WHAT NEEDS TO BE DONE:
Your answer should be every line of the records that contains the word "computer".

TASK DATA:

===

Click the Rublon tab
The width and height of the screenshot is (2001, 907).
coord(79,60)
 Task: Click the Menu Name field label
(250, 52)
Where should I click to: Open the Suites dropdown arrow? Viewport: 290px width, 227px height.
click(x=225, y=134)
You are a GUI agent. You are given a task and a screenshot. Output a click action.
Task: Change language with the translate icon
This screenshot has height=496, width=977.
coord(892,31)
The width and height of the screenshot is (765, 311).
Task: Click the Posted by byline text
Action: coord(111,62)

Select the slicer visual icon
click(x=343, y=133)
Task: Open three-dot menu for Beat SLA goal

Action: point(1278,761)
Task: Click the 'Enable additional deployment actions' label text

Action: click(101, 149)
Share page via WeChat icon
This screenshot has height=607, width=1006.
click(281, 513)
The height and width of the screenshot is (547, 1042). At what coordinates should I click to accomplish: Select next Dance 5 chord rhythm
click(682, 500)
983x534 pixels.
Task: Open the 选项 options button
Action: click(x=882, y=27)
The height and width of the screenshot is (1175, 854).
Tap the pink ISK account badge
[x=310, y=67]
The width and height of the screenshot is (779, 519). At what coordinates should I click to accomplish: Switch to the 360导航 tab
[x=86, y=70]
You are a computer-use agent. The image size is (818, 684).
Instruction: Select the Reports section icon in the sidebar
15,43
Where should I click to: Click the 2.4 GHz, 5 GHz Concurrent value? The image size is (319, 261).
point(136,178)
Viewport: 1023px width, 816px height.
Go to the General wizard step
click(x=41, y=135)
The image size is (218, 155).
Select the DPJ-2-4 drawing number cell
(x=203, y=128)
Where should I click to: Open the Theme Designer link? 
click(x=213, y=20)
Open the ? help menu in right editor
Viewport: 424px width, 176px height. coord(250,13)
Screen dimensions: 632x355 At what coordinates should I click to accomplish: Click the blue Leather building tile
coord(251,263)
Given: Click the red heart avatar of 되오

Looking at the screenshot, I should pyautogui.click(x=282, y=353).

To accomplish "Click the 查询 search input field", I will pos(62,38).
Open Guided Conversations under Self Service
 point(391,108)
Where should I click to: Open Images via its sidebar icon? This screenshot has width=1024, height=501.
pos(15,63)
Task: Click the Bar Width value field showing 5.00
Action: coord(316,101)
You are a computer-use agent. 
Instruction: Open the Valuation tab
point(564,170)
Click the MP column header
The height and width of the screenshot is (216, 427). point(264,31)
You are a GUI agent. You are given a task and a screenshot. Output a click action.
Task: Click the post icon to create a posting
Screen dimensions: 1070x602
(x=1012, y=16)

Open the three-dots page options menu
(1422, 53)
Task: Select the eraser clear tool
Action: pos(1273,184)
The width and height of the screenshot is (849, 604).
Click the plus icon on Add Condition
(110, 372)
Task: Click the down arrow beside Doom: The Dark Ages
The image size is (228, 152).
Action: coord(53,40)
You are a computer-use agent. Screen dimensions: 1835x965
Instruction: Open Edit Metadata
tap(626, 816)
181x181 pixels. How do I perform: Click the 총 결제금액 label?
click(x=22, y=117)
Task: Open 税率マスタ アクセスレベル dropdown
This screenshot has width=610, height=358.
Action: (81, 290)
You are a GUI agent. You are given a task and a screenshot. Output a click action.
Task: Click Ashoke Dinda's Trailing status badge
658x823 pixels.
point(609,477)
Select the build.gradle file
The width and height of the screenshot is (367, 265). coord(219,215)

===

COMPLETED EXERCISE:
You are a computer-use agent. The image size is (818, 684).
You are a computer-use agent. 
You are a computer-use agent. Screen dimensions: 1835x965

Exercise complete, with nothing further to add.